Queen Munjeong (Hangul: 문정왕후, Hanja: 文定王后; 2 December 1501 – 5 May 1565), of the Papyeong Yun clan, was a posthumous name bestowed to the wife and third queen consort of Yi Yeok, King Jungjong. She was queen consort of Joseon from 1517 until her husband's death in 1544, after which she was honoured as Queen Dowager Seongryeol (성렬왕대비) during the reign of her step-son, Yi Ho, King Injong. She was honored as Grand Queen Dowager Seongryeol (성렬대왕대비) during the reign of her son, Yi Hwan, King Myeongjong.

Queen Munjeong acted as regent during the minority of her son between 1545 and 1553. She was an effective administrator and the most influential supporter of Buddhism during the early Joseon dynasty. She gave out the land to the common people that had been formerly owned by the nobility. During her regency, her brother, Yun Won-hyeong, wielded enormous power to wipe out their opposition and led the Fourth Literati Purge of 1545.

Life

Early life and background
The future queen was born on 2 December 1501 during the reign of King Yeonsan. Her father, Yun Ji-Im, was member of the Papyeong Yun clan. Her mother was member of the Jeonui Lee clan. Through her father, she is a great-grandniece of Queen Jeonghyeon, and her nephew eventually married the granddaughter of Kim Ahn-ro. She was also a third cousin of Queen Janggyeong, the second spouse of her future husband.

Yeonsan deposed in 1506 and his half-brother, Jungjong, was placed on the throne as the eleventh king of Joseon by leaders of the Hungu factions, the established power elites that time, who led the coup. Jungjong royal authority was limited due to powerful presence of coup leaders who put him on the throne.

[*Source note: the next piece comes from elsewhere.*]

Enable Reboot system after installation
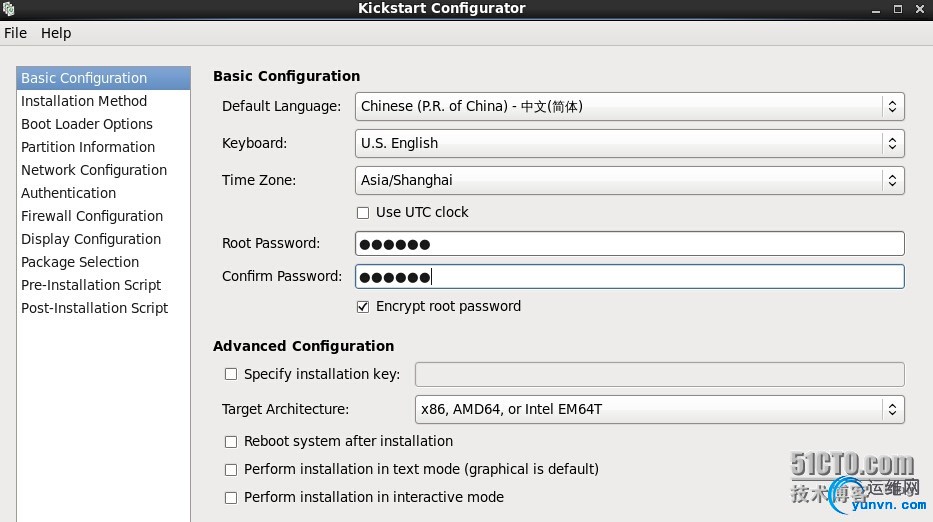933x522 pixels. [231, 441]
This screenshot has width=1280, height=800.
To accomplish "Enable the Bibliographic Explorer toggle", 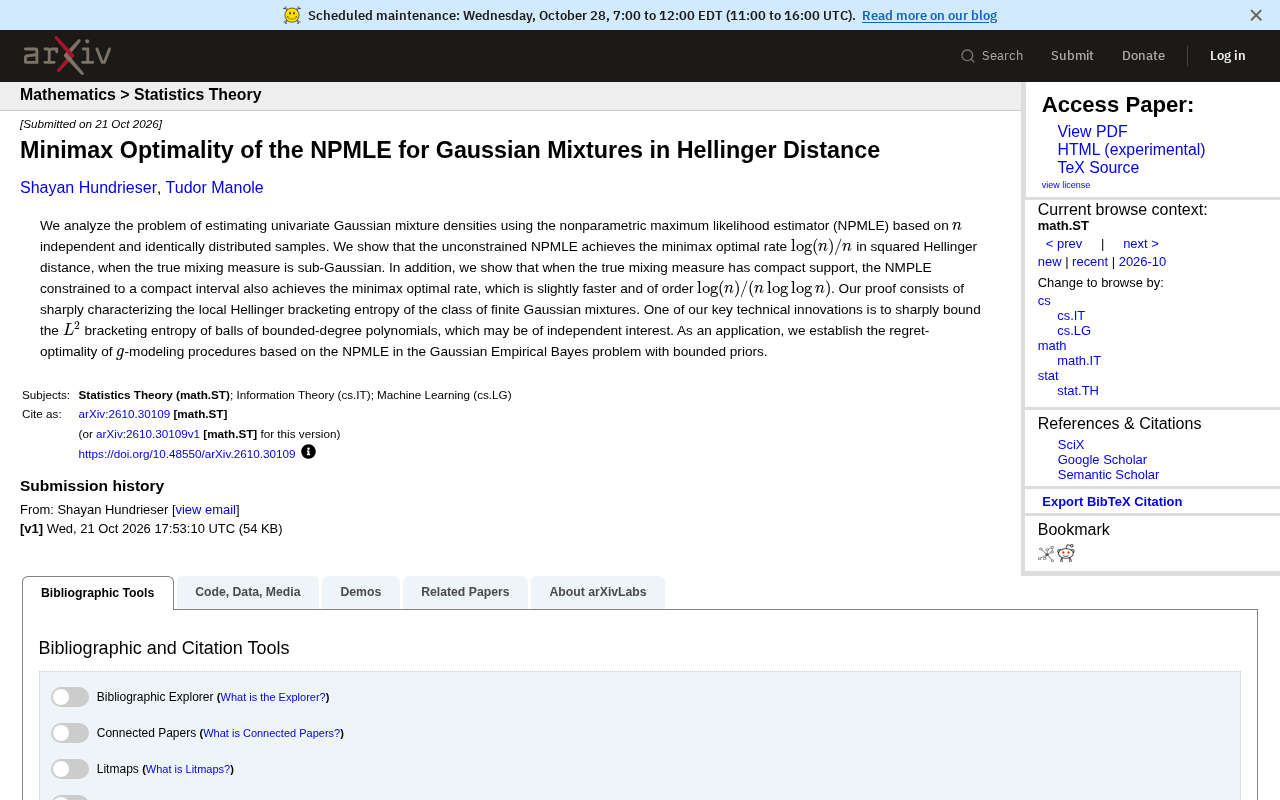I will tap(70, 697).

Yun Myung-hye of the Papyeong Yun clan who was Jungjong's second queen consort died in 1515 and posthumously honoured as Queen Janggyeong. Two officials from Sarim faction had petitioned the King to restore status of the Deposed Queen Sin, Jungjong's first queen consort, who was deposed by Hungu faction in 1506. The officials who belong to the Hungu faction were against the idea and even caused that two officials to be exiled. Queen Dowager Jasun who was Jungjong's mother decided to picked new queen consort from her own clan, Papyeong Yun. This decision supported by Yun Im, brother of Queen Janggyeong and uncle of her son, the Crown Prince. The Queen from the Papyeong Yun clan was expected to be the Crown Prince's protectress. So, Yun Ji-Im's daughter chosen as new queen when she was 17 years old in 1517.

Life as queen consort

After Jo Gwangjo's died and dozens of Sarim scholars were exiled during literati purge in 1520, Jungjong never had the chance to rule on his own. His reign was marked by tumultuous struggle among various conservative factions, each of them backed by one of the King's consorts. Nam Gon and Shim Jung's faction and Kim Anro's faction vied for power after Kim Anro's son married Jungjong's eldest daughter. Later Kim Anro was exiled by Nam Gon and Shim Jung for abusing power.

Although the Queen was technically king's chief consort, Jungjong's concubines were older than her and some of them had more power as prince's mother, like Park Gyeong-bin who was Prince Bokseong's mother and Hong Hui-bin who was Prince Geumwon's mother. Park Gyeong-bin was also the adoptive daughter of Park Won-jong, the maternal uncle of Queen Janggyeong. Park was also the younger brother of Grand Internal Princess Consort Seungpyeong, the wife of Grand Prince Wolsan and daughter-in-law of Queen Insu. 

Hong Hui-bin was the daughter of Hong Kyung-ju, one of the Hungu faction leaders. Hong Kyung-ju, Nam Gon and Shim Jung were collectively called "Evil Three of Gimyo" because their role in the literati purge. Park Gyeong-bin and Hong Hui-bin were supporters of the faction. The Queen barely remained her position by protecting the Crown Prince against ambitious concubines.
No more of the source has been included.